══ PASSAGE

In Arthurian legend, the Siege Perilous (Gwarchae Peryglus, also known as The Perilous Seat, Sedd Peryglus) is a vacant seat at the Round Table reserved by Merlin for the knight who would one day be successful in the quest for the Holy Grail.

== History ==

The English word "siege" originally meant "seat" or "throne" coming from the Old French sege (modern French siège); the modern military sense of a prolonged assault comes from the conception of an army figuratively "sitting down" before a fortress.

Sir Galahad takes the seat in Camelot on Whitsunday, 454 years after the death of Jesus, in Thomas Malory's 1485 book Le Morte d'Arthur, in an account taken from the Vulgate Cycle Queste del Saint Graal. The Siege Perilous is strictly reserved and therefore is fatal to anyone unworthy who sits in it. Another version of this story is related in Alfred, Lord Tennyson's Idylls of the King.

Originally, this seat and the grail belonged to Perceval, but the Lancelot-Grail Cycle transferred it to the new Cistercian-based hero Galahad. It appears, for example, in the earlier Perceval de Didot attributed to Robert de Boron, in which Perceval occupies the seat at Arthur's court at Carduel. According to many scholars, the motif of the dangerous seat can be further traced to Welsh, Cornish, and Breton mythology, from which the bulk of the Arthurian legend was derived. According to this theory, the Siege Perilous was a half-remembered version of a Celtic kingship ritual that has parallels in the Irish Lia Fáil.

════
══ SOURCE INFORMATION

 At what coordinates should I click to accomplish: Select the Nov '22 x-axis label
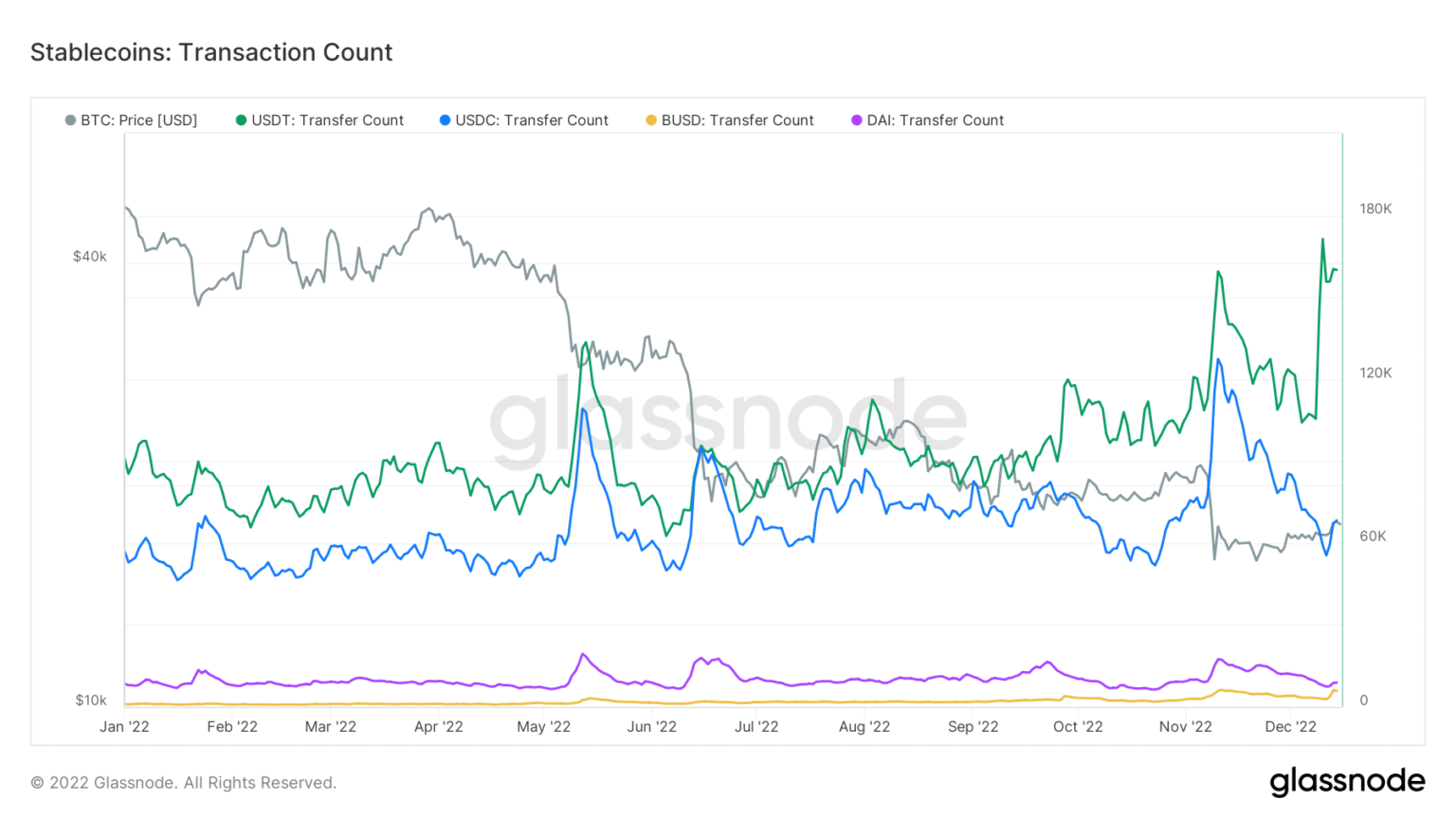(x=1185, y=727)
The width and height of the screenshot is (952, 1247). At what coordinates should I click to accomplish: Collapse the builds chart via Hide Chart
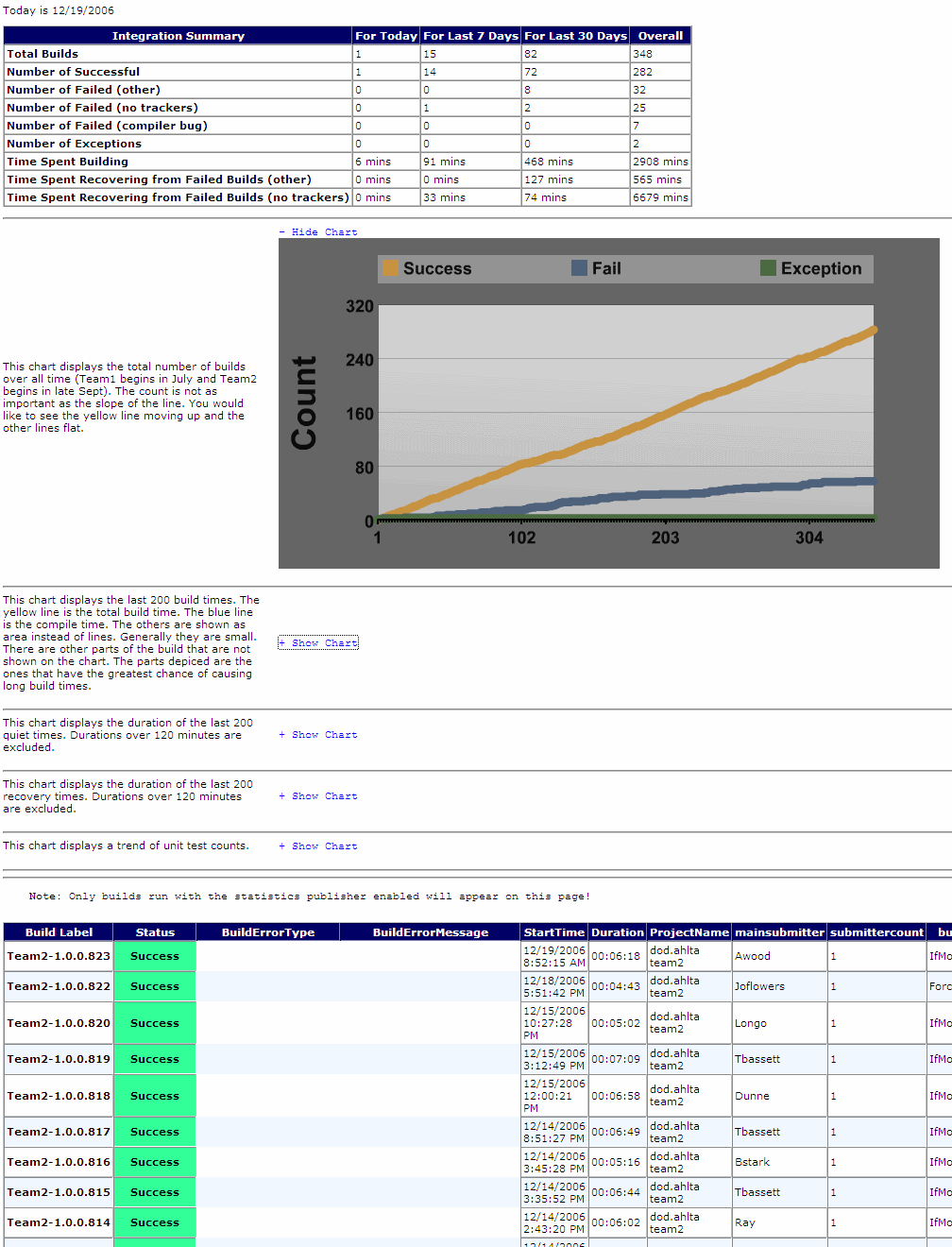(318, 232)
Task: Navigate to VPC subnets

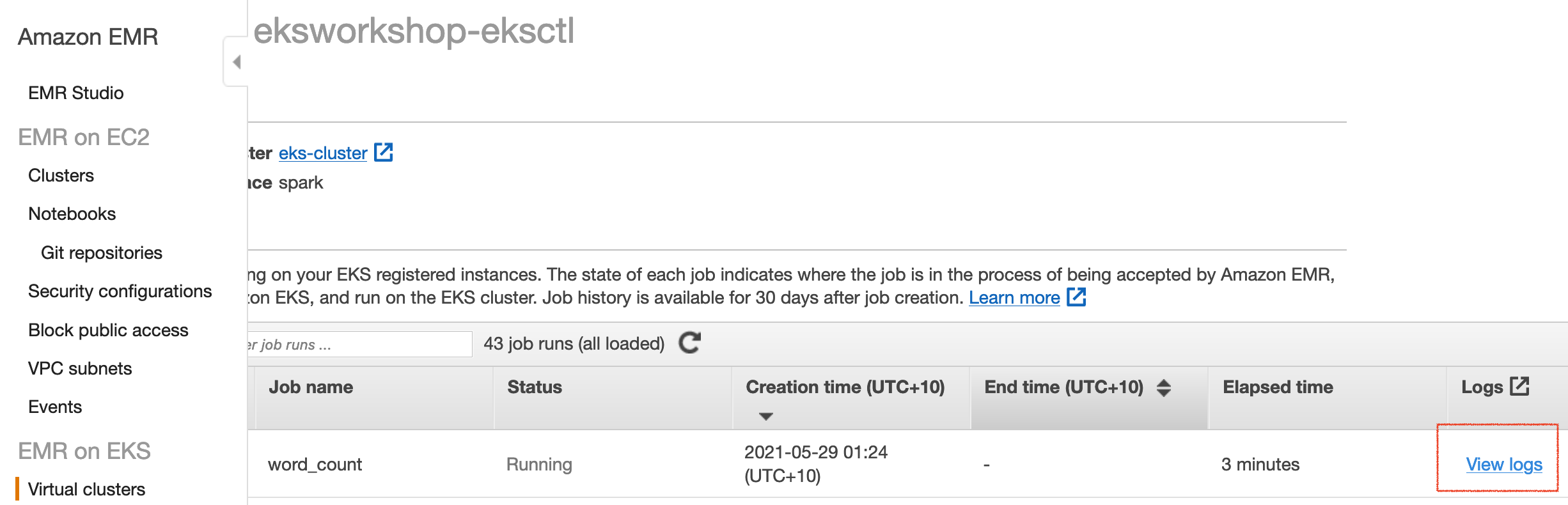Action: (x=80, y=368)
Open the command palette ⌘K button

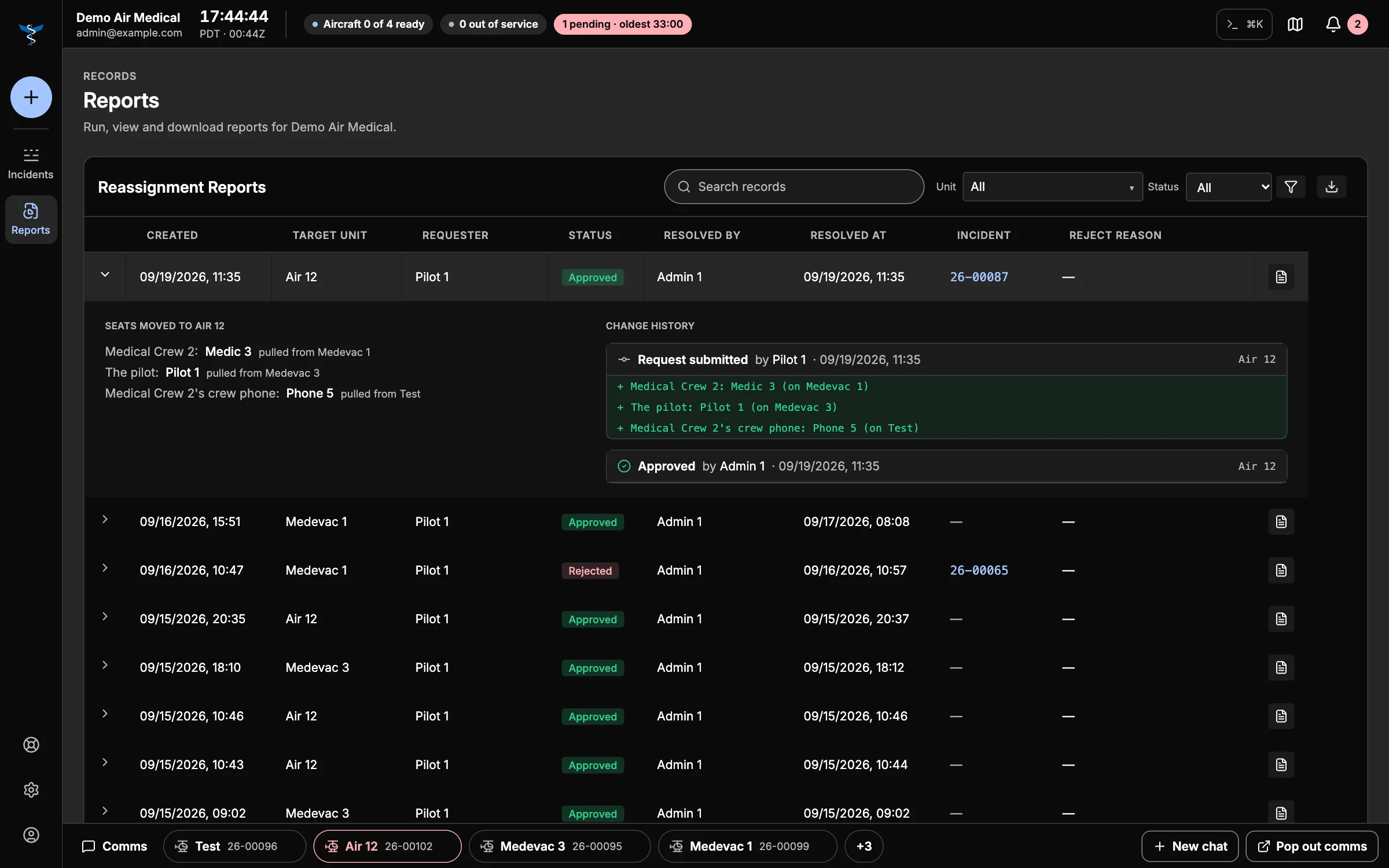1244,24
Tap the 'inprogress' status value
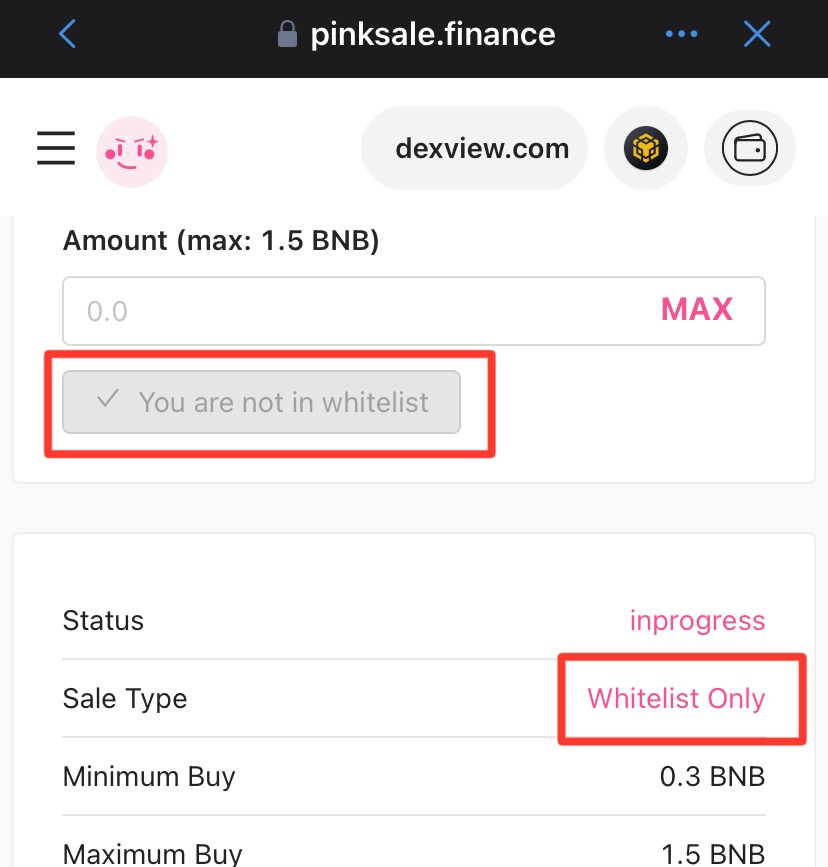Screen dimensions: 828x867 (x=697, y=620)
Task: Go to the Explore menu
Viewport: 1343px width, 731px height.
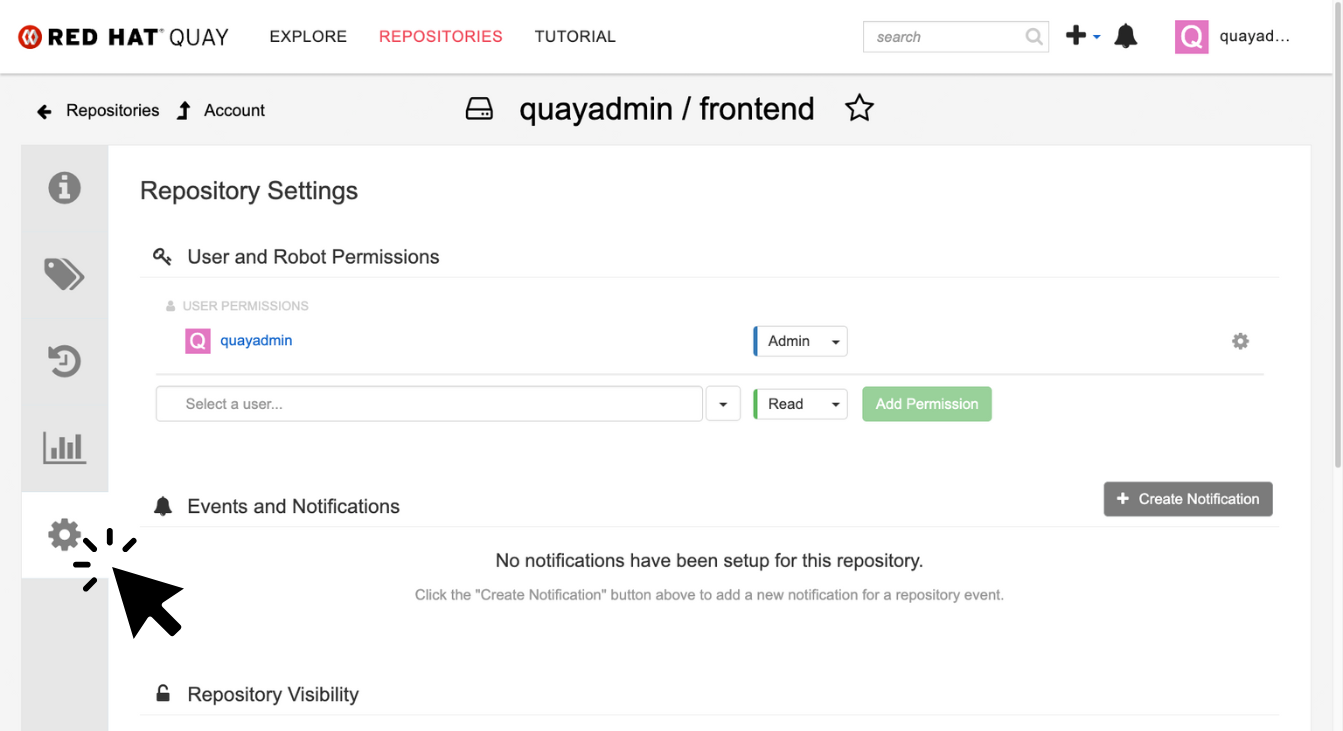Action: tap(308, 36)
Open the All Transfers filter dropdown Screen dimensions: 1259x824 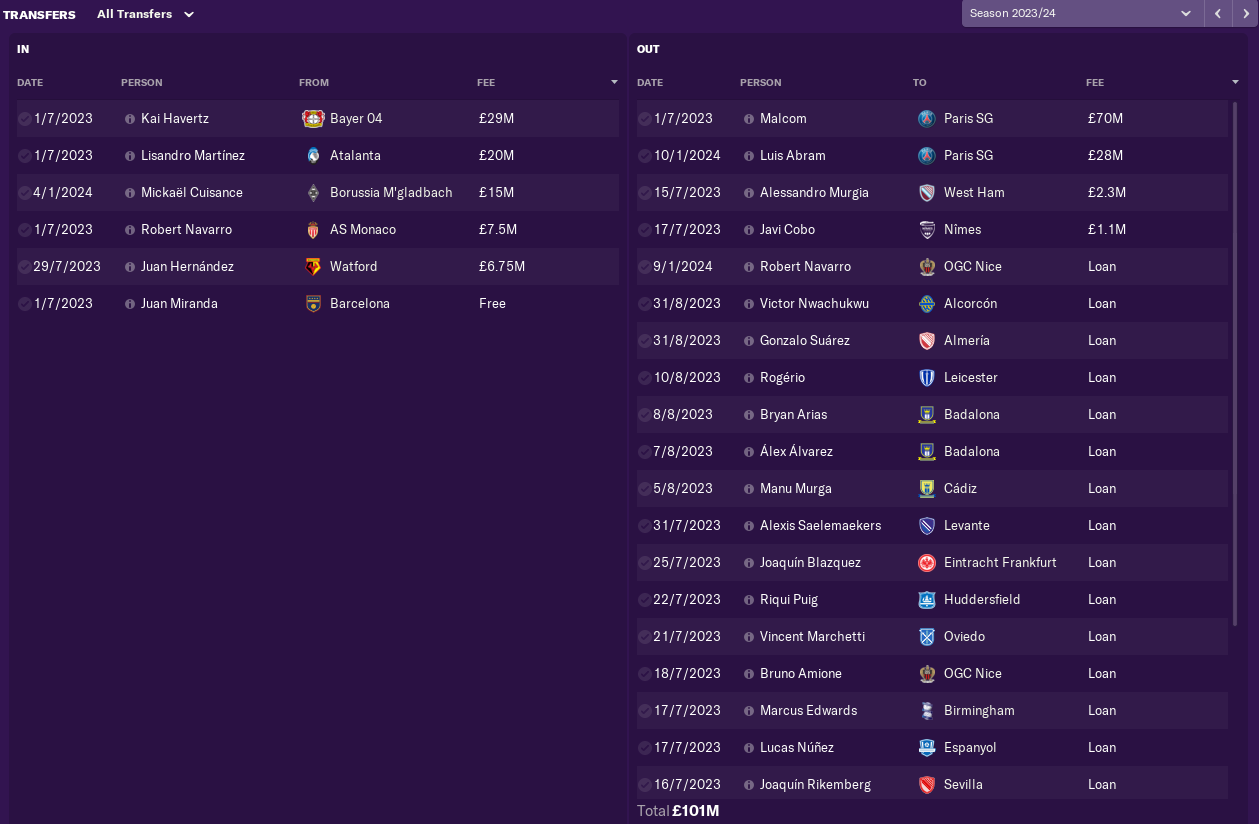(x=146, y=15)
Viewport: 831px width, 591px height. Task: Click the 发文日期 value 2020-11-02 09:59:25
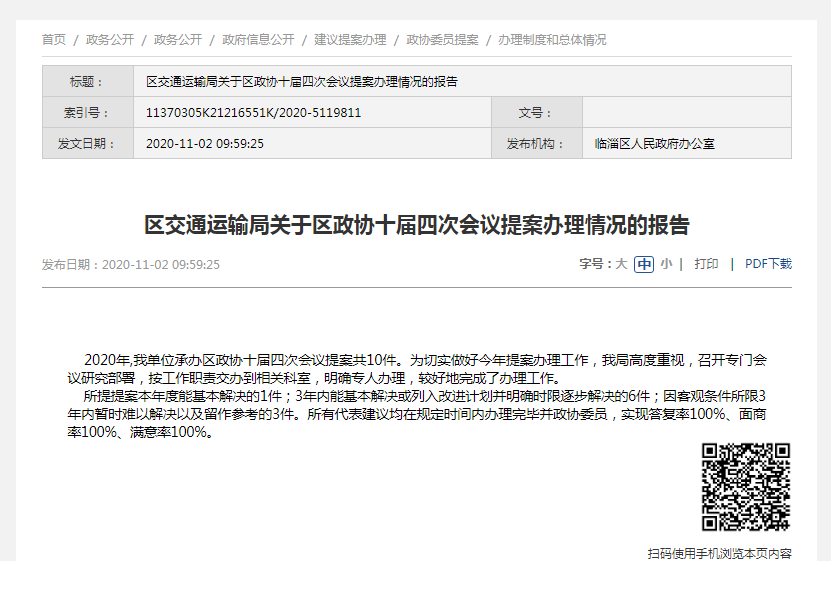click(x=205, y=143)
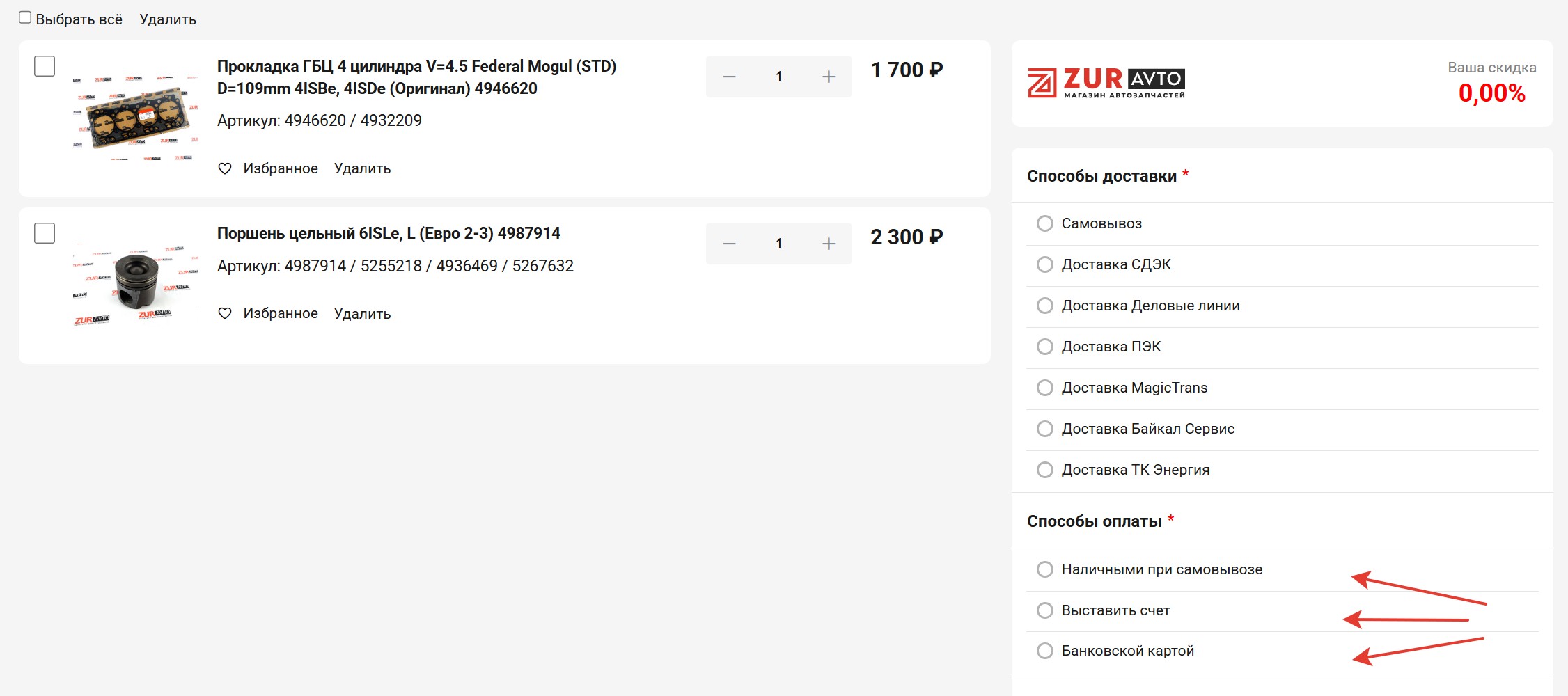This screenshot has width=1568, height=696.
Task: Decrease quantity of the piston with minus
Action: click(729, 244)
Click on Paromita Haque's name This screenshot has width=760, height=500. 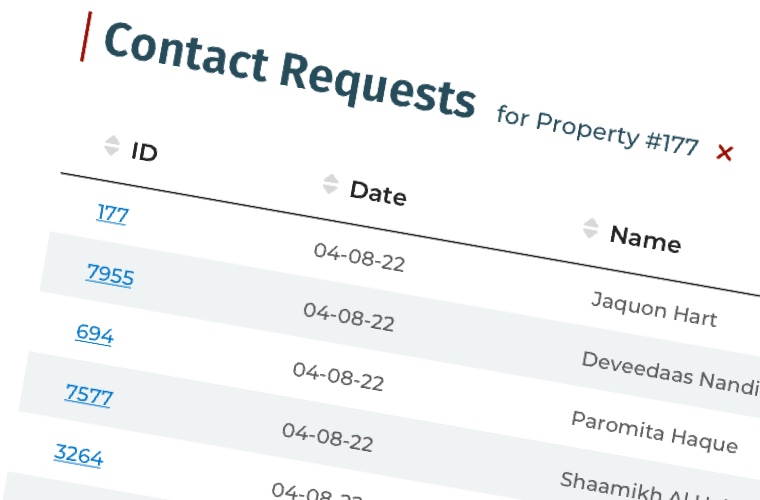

════

**WORK ORDER 1**
Rewrite the paragraph of the Siege Perilous passage that begins "Originally, this seat and the grail" as a short bulleted list, keeping its main facts.
**WORK ORDER 2**
According to the Siege Perilous passage, what did the English word "siege" originally mean?

**TASK ANSWER 1**
- The seat and the grail first belonged to Perceval; the Lancelot-Grail Cycle transferred them to Galahad, a new Cistercian-based hero.
- In the earlier Perceval de Didot, attributed to Robert de Boron, Perceval occupies the seat at Arthur's court at Carduel.
- Many scholars trace the dangerous-seat motif to Welsh, Cornish, and Breton mythology, the main source of the Arthurian legend.
- By this theory, the Siege Perilous is a half-remembered version of a Celtic kingship ritual with parallels in the Irish Lia Fáil.

**TASK ANSWER 2**
It originally meant "seat" or "throne."